The court held that the unambiguous language of the exclusion precluded coverage for the class action settlement. After noting that the exclusion was quite broad (extending to any loss "in connection with" a claim for benefits or coverage), the court reasoned that the extracontractual damages paid to the class members were connected or related to the underlying claim for benefits because the insured's failure to pay the benefits caused its obligation to pay attorneys' fees or bad faith penalties. Absent a contractual duty to pay benefits, the insured owed no liability for the alleged extracontractual damages.
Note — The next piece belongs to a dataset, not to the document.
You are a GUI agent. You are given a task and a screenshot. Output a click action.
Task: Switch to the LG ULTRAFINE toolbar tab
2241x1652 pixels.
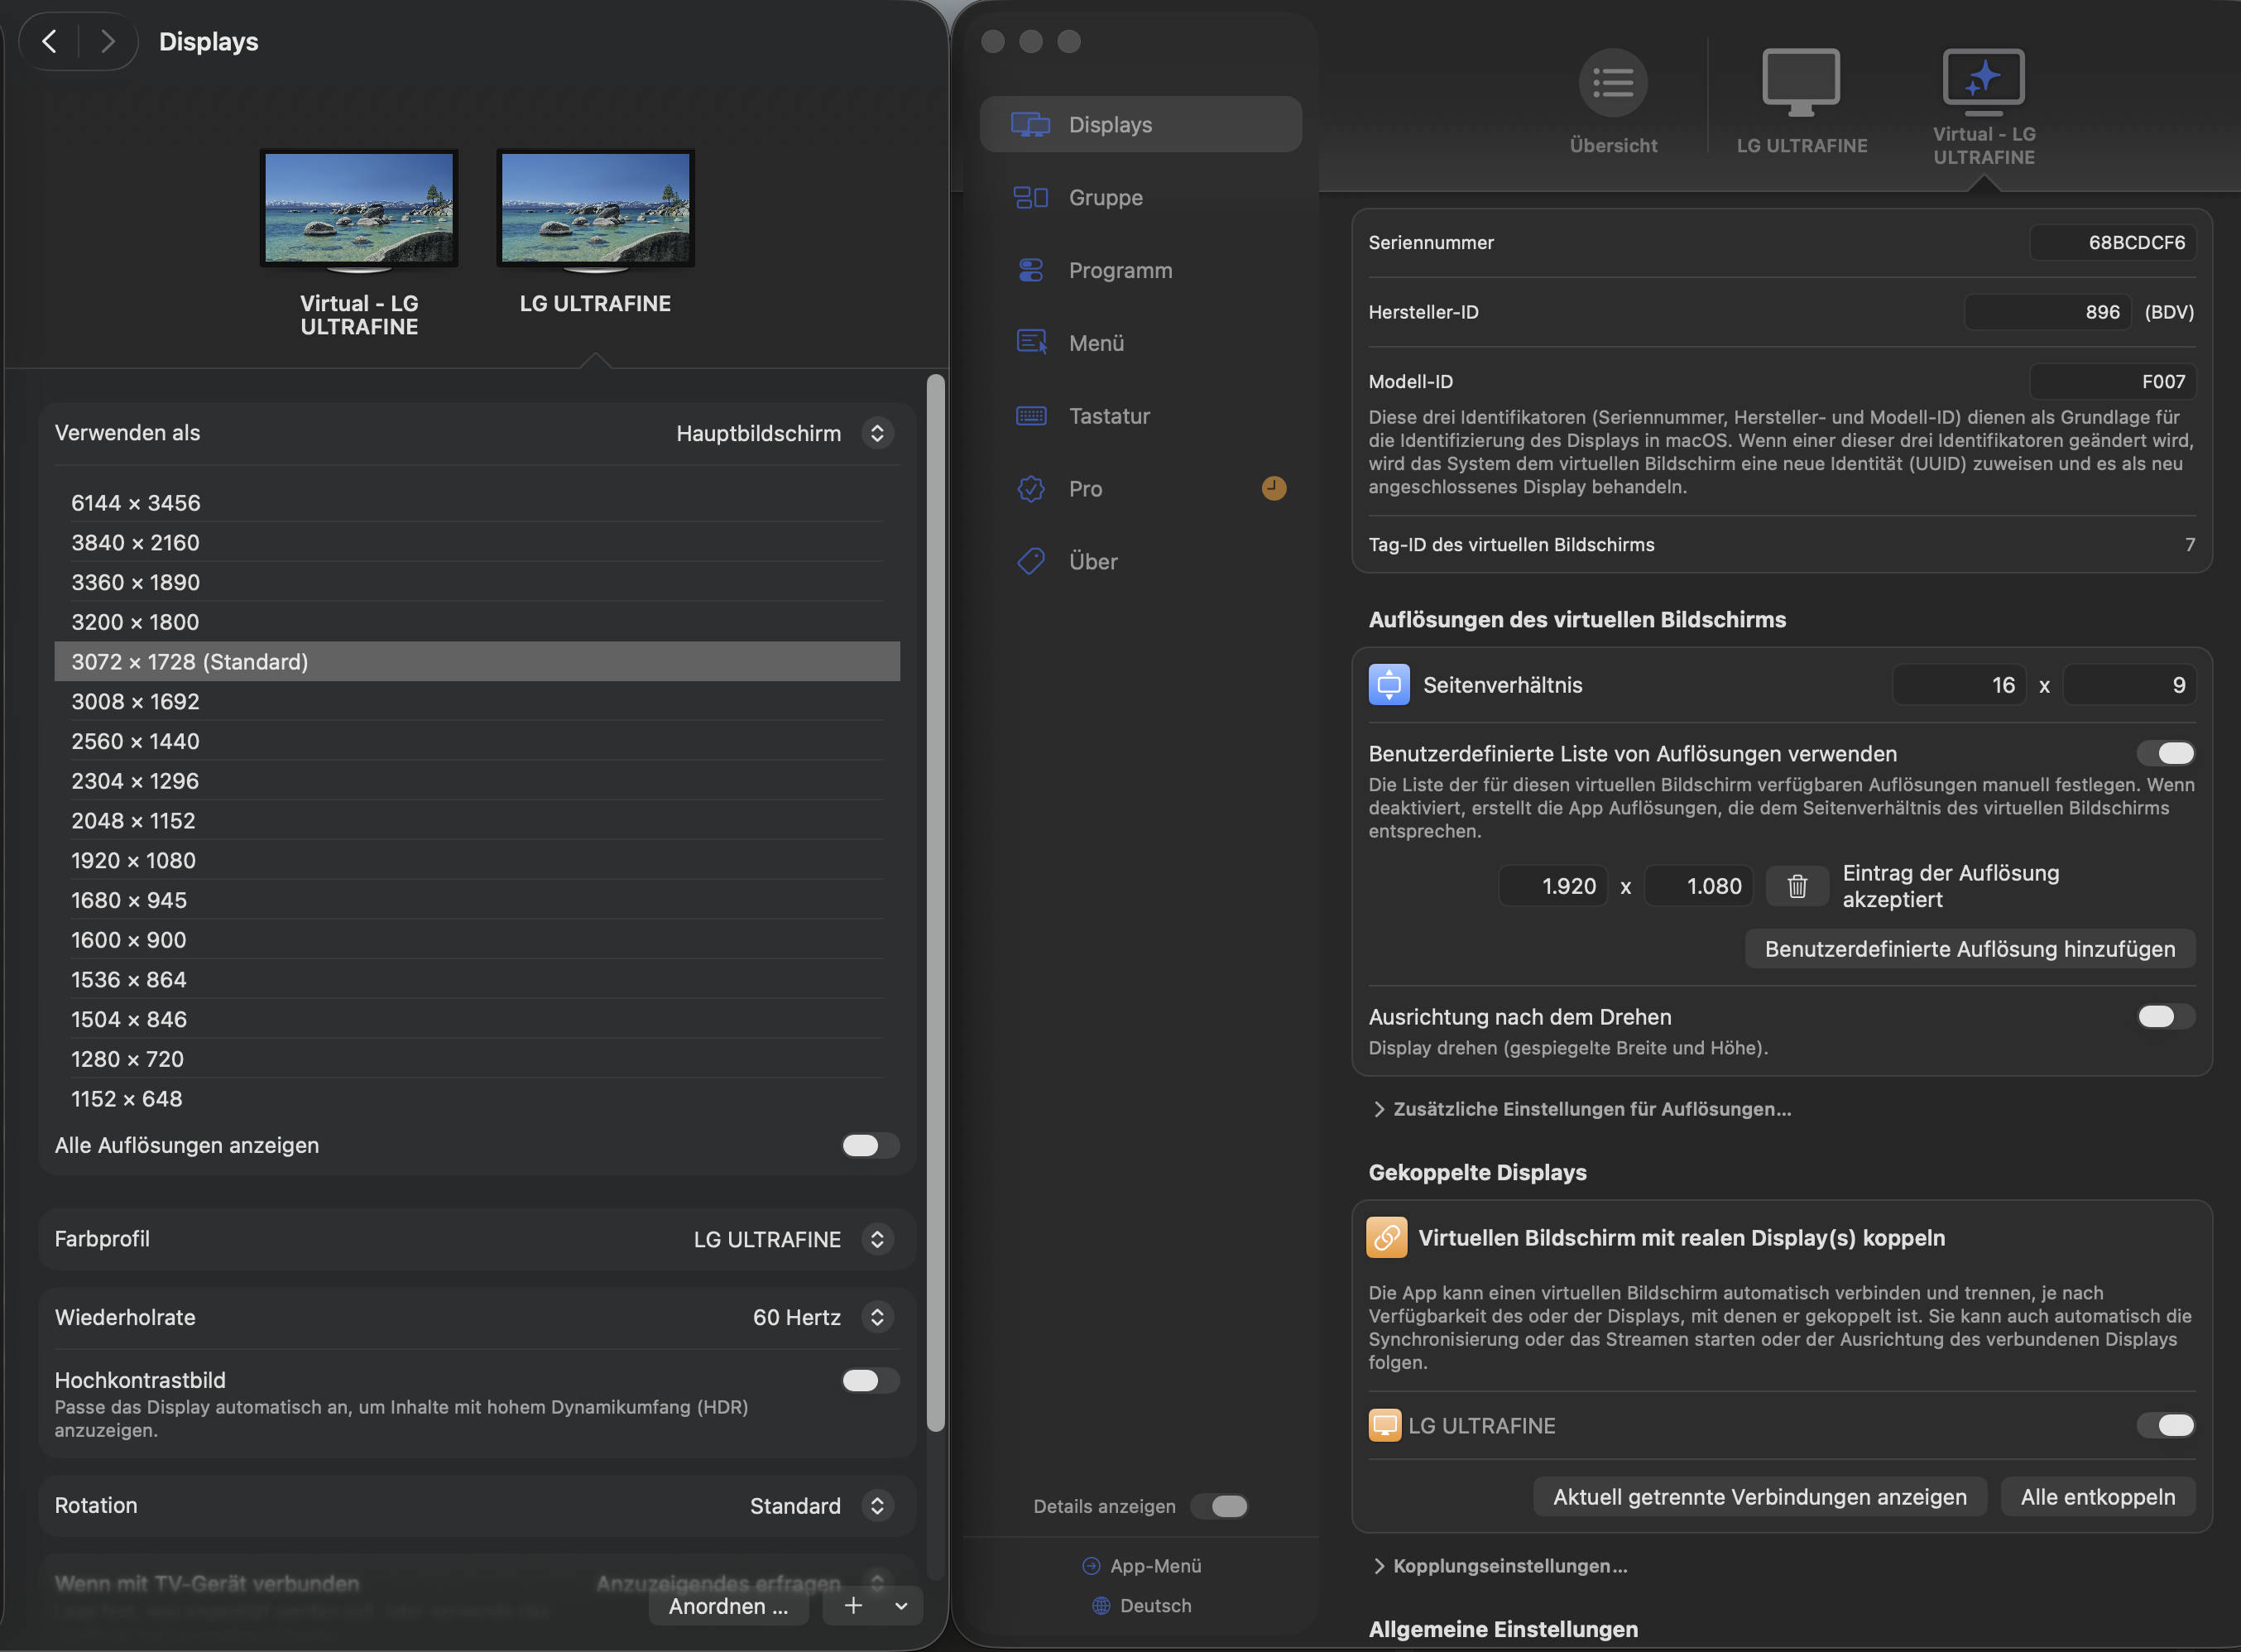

The court also noted that, despite its breadth, the exclusion does not foreclose coverage in all situations. In the context of claims handling and adjusting, liability might arise "unconnected to claims for benefits or contractual obligation." Moreover, the policy covered errors and omissions "in the performance of other professional services, such as safety inspections, loss control, and safety engineering." The court concluded by noting that Georgia law permits an insurance company to "fix the terms of its policies as it sees fit, so long as such terms are not contrary to law," and that, here, "[t]here has been no showing that the policy's exclusions were contrary to law."